All numbers $Z$, $n$ and the $\mathrm{Threshold}$ are natural numbers.
My inputs are $Z$ and $n$, and I would like to find a minimal $x$ such that
$$\operatorname{LCM}(Z - x, 2^n) \le \mathrm{Threshold}$$
where threshold is an arbitrary constant I can choose and should be in the ballpark of 5000-12000 or therebouts.
$x$ is a natural number, too, including $0$.
For example: $Z=2011, n=5$. Then $x=11$ or $x=3$ as:
> data.frame(candidate = 2000:2011) %>% mutate(lcm = sapply(candidate, function (x) LCM(x, 2**5))) %>% arrange(lcm)
candidate lcm
1 2000 4000
2 2008 8032
3 2004 16032
4 2002 32032
5 2006 32096
6 2010 32160
7 2001 64032
8 2003 64096
9 2005 64160
10 2007 64224
11 2009 64288
12 2011 64352
depending on the choice of $\mathrm{Threshold}$.

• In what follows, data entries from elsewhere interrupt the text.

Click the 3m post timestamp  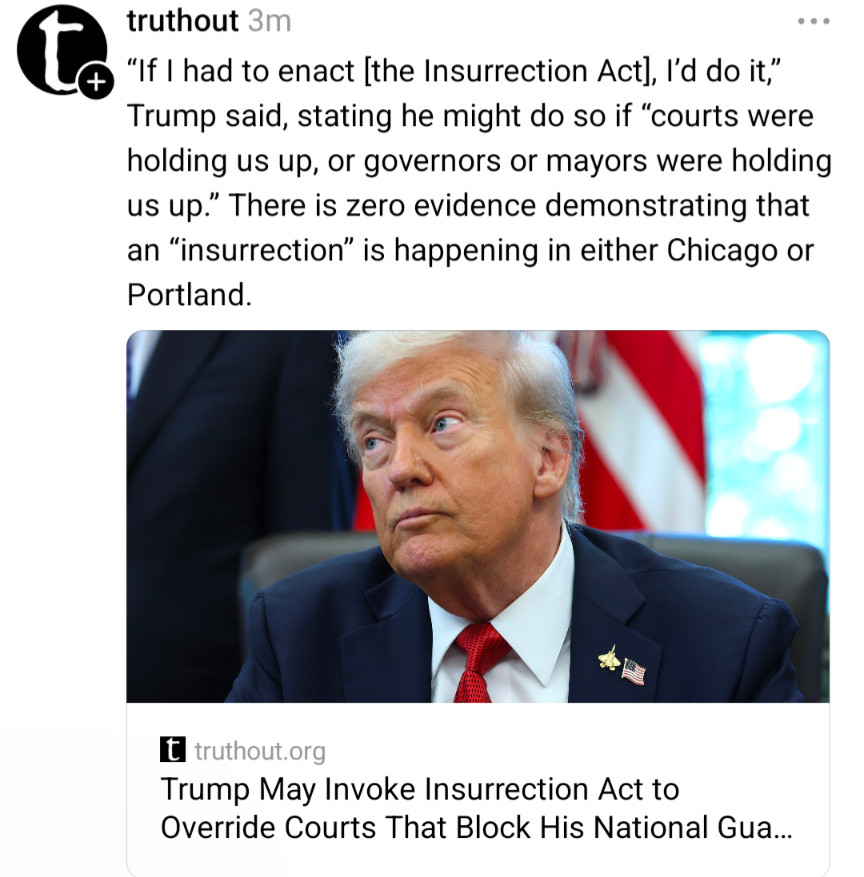pyautogui.click(x=269, y=21)
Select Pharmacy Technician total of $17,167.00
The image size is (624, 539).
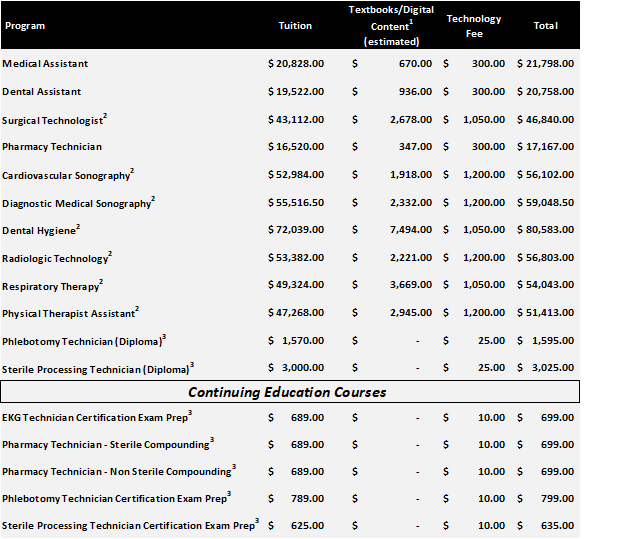tap(546, 147)
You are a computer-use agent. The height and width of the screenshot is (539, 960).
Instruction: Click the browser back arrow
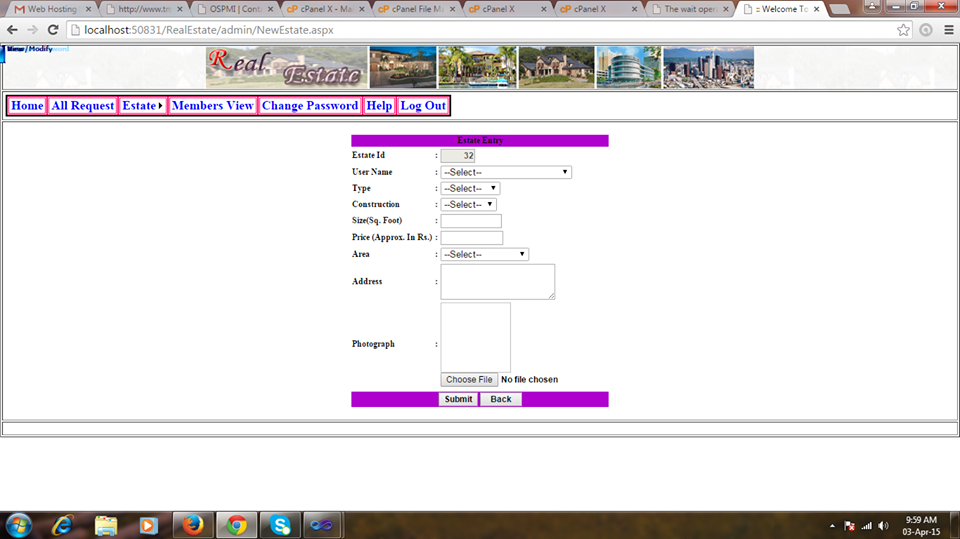point(12,30)
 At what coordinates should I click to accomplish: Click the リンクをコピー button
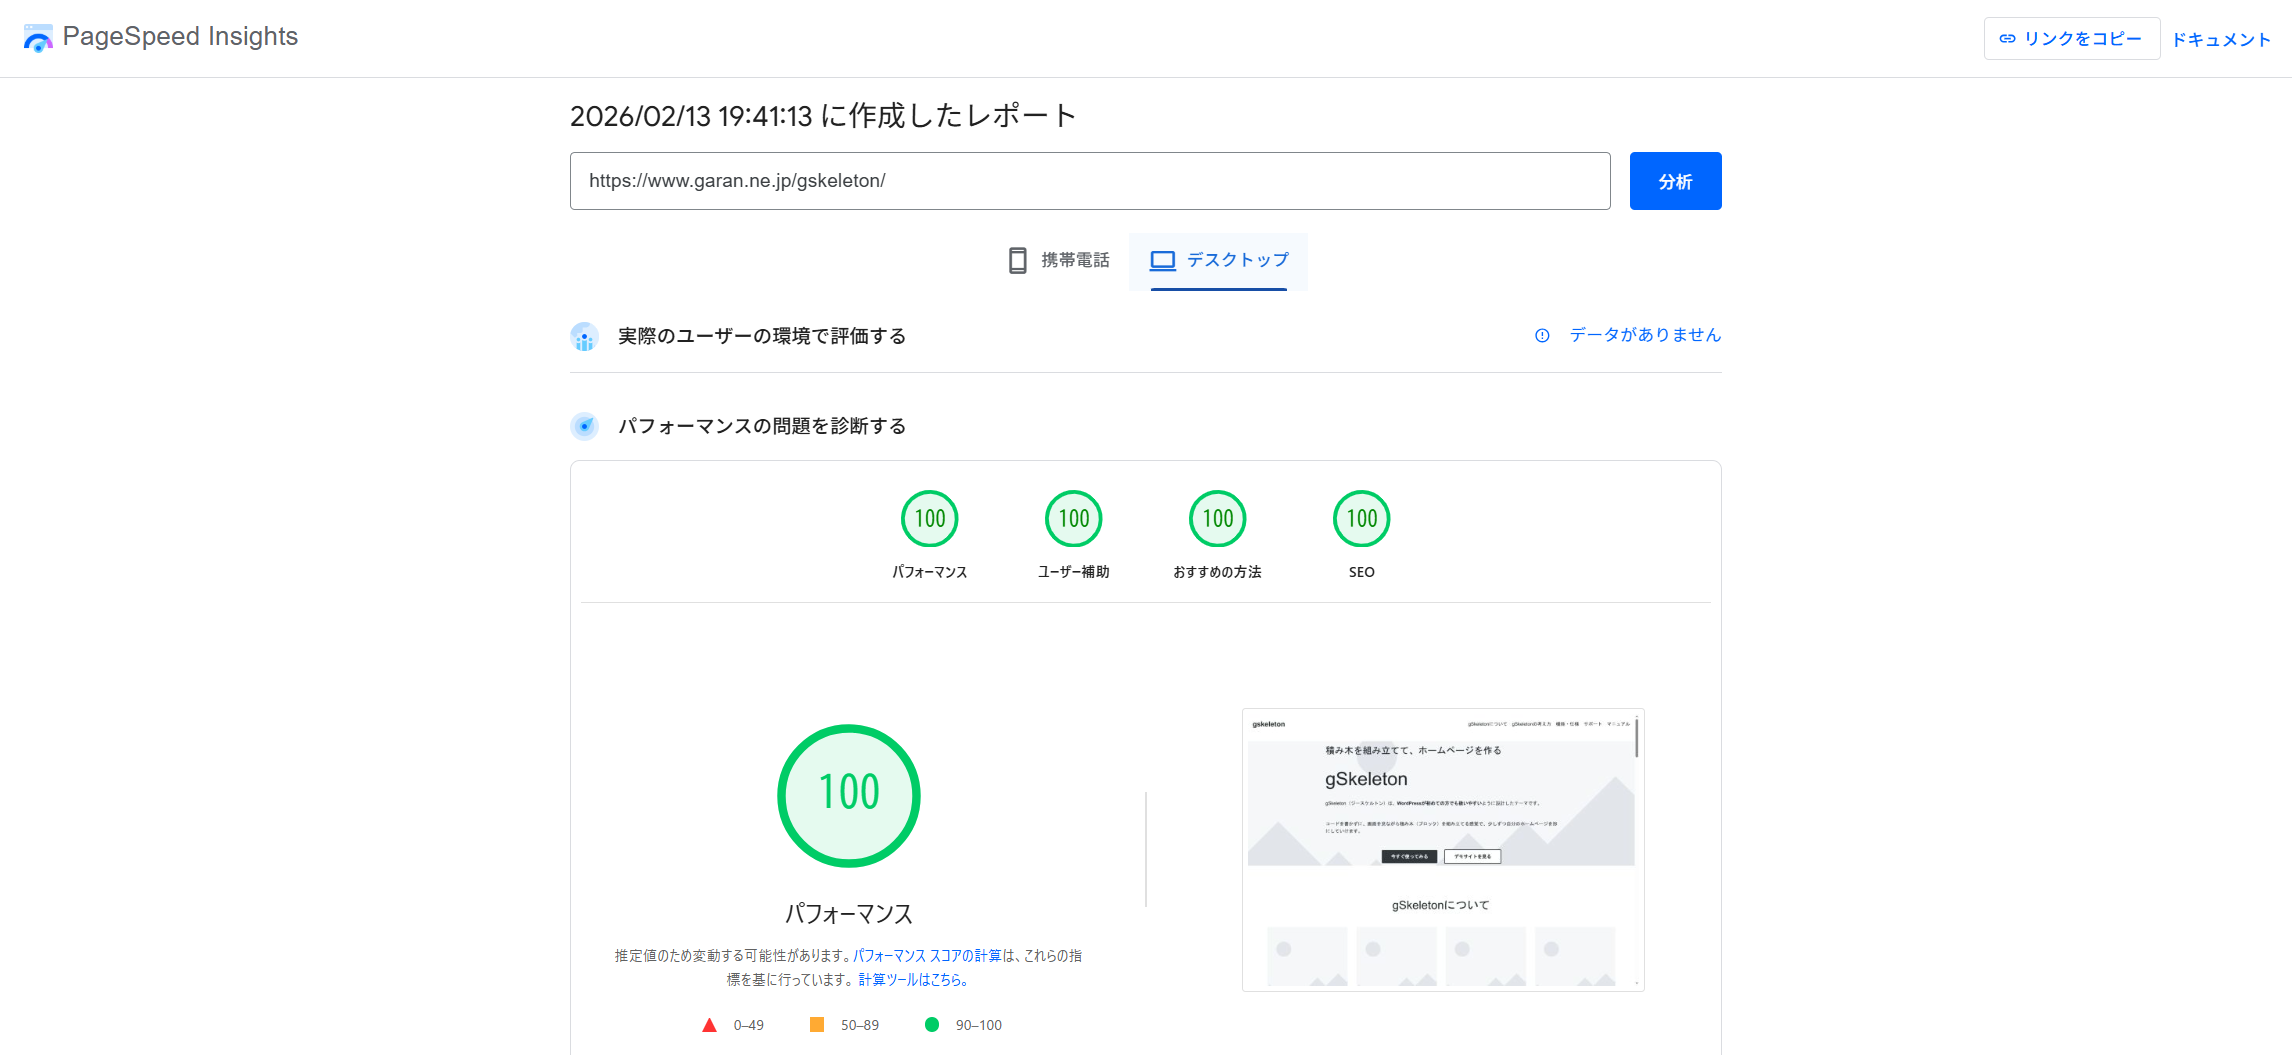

My problem is that I don't really know where to start to tackle this. I also don't know if this is solvable directly, or if I need to do it by means of a program.
If I need to do it by a program, I would need to optimize for the number of candidates to calculate the LCM for.
Any pointers greatly appreciated. :)
Notice $$lcm(a, b)=ab/gcd(a, b)$$ you want to $gcd(a, b)$ to be as big as possible when $ab$ is in a certain range.
Notice that $gcd(a, 2^n)=2^m$ for some $m$, so you want to make $Z-x$ contain large divisor of $2^m$.
A quick way might be writing the number in binary representation.
For example, $$2011=(11111011011)_2$$ so when $x\le 64=2^6$, we need to choose the last $6$ binary digits , $(011011)_2=35$. On the other hand, if $Threshold$ is given, you just need to search a few.